• _The request_
Reproduce word for word the lines of the listing below, starting at its first line and ending at the line that contains "Looking at the image, I should click on (2022, 522).".
☆ ☆ ☆ ☆ ☆
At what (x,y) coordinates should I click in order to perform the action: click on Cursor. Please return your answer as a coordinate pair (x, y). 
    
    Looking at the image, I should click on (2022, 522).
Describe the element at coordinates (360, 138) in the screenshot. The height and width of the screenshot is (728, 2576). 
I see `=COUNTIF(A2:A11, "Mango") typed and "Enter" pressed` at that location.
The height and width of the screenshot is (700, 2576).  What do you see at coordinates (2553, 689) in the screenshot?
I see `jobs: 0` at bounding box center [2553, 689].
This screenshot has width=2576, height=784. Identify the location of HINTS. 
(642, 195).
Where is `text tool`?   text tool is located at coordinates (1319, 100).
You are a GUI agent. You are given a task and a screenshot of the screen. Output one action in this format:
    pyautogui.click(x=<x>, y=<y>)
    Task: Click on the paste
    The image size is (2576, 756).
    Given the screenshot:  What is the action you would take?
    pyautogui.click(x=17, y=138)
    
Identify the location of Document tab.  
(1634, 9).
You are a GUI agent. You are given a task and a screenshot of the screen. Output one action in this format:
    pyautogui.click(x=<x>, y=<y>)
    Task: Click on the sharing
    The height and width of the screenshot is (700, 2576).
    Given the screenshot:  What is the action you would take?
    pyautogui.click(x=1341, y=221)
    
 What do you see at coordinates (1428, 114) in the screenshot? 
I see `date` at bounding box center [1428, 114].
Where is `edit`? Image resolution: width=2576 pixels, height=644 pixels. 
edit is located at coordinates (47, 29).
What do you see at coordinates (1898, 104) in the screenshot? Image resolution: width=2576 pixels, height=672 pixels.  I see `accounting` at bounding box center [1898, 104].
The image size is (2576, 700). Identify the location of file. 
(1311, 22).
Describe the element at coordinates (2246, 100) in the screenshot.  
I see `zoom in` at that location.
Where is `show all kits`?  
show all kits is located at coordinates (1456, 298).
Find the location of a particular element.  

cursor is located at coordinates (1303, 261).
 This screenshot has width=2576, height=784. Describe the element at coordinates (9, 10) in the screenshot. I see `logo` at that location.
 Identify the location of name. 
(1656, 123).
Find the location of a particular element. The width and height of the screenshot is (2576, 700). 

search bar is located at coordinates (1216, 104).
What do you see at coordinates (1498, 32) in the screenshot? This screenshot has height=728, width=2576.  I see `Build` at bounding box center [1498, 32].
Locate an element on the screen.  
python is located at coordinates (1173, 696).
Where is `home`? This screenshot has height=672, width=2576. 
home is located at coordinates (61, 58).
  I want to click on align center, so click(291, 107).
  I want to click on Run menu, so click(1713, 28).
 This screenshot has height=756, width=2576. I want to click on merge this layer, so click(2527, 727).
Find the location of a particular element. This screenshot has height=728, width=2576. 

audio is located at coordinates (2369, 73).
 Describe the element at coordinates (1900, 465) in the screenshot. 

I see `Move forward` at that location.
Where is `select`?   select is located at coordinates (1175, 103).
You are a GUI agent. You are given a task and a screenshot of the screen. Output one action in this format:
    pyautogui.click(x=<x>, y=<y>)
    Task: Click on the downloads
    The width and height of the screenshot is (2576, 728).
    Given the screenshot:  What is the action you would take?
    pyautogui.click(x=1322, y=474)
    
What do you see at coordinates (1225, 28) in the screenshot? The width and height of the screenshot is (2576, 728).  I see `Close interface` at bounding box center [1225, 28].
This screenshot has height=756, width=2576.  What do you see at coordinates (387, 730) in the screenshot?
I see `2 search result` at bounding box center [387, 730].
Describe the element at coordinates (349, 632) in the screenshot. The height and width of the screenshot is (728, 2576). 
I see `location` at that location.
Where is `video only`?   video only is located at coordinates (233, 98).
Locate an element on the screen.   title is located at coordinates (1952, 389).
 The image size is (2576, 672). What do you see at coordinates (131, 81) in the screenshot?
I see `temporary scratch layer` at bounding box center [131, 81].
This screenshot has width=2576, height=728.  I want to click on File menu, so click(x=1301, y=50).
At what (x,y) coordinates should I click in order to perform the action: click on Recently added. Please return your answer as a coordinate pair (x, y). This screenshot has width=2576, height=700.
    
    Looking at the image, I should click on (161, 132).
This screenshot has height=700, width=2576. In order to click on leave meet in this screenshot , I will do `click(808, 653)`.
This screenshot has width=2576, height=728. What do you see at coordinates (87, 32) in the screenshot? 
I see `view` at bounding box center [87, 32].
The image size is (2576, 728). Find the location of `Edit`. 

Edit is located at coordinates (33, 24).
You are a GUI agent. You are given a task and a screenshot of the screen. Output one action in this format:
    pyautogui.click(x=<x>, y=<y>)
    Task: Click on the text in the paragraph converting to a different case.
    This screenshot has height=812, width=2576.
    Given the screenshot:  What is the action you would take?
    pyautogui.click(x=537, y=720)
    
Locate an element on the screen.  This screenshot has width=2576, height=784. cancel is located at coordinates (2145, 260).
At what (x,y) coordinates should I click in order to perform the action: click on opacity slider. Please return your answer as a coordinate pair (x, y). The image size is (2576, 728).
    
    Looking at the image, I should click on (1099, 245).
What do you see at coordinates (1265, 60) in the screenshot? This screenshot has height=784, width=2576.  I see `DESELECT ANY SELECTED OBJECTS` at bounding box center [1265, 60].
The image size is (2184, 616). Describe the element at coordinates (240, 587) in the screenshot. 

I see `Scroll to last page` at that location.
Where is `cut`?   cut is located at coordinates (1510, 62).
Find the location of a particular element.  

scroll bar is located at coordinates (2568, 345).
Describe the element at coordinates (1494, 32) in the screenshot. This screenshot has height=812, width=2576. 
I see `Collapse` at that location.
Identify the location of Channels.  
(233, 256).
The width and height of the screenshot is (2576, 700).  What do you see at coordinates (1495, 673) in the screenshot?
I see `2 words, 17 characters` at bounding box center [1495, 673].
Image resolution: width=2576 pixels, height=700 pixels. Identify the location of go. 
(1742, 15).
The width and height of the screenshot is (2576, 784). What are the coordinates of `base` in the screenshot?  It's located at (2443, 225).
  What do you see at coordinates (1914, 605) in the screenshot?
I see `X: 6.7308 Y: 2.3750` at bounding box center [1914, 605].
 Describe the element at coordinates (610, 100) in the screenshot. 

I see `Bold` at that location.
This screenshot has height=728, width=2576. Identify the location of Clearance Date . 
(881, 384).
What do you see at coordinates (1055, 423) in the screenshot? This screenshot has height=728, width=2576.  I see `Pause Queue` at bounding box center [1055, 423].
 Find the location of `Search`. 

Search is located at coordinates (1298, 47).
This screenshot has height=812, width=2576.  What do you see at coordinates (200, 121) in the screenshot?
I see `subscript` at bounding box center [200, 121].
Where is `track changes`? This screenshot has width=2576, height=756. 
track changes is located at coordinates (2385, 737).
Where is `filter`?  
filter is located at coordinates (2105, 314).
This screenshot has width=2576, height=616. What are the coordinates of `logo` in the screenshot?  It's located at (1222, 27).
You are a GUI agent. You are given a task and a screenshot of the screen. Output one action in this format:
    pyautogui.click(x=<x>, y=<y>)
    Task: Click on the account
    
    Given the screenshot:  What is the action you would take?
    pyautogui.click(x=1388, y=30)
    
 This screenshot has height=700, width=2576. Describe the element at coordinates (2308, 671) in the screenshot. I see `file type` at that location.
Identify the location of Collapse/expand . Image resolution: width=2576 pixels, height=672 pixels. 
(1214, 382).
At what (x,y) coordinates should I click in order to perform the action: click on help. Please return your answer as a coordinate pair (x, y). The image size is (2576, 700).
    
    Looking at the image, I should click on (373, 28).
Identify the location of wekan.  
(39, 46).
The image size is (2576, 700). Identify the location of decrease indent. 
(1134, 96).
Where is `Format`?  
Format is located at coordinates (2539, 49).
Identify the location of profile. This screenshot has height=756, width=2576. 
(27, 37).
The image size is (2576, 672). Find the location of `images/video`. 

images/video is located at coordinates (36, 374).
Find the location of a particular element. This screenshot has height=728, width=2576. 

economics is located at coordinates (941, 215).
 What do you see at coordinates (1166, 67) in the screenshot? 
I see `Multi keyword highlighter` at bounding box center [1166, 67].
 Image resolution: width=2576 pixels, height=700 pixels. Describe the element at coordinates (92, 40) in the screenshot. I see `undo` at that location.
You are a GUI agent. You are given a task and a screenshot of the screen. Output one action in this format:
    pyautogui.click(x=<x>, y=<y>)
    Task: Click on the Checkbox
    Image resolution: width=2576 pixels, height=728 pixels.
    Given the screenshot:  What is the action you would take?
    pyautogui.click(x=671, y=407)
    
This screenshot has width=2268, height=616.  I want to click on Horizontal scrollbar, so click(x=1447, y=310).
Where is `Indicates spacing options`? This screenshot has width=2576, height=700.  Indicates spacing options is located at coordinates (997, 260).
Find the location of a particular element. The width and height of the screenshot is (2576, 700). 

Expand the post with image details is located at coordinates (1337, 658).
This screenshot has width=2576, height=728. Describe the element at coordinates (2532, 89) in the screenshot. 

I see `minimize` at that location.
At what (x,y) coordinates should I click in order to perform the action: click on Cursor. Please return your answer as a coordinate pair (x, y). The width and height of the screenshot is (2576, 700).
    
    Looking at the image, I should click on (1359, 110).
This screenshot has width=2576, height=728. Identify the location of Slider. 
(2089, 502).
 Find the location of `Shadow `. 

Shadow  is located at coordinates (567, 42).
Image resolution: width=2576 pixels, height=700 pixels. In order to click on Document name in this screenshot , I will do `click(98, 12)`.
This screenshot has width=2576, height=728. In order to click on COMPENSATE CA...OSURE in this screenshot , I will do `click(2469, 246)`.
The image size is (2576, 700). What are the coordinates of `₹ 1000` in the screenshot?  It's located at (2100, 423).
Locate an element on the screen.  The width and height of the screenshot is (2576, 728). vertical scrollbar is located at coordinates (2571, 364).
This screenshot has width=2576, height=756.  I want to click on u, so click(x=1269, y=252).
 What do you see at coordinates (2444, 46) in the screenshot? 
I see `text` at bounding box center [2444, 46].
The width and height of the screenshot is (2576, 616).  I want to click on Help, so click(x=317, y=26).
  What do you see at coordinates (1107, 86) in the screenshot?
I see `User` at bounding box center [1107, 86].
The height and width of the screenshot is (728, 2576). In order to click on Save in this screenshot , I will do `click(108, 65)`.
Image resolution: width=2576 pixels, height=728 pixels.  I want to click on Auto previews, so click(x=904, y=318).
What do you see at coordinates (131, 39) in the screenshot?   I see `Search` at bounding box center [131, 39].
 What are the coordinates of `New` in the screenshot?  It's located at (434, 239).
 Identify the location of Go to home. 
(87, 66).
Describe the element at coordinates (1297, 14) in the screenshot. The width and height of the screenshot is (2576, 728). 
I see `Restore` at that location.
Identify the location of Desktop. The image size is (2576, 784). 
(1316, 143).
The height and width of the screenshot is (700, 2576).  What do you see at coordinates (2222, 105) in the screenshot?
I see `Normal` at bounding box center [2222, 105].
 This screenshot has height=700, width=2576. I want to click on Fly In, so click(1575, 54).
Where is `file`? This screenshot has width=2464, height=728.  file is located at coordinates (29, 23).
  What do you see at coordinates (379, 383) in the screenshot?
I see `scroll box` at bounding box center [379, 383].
☆ ☆ ☆ ☆ ☆
• _Correct response_
At what (x,y) coordinates should I click in order to perform the action: click on Cursor. Please return your answer as a coordinate pair (x, y). 
    
    Looking at the image, I should click on (2022, 522).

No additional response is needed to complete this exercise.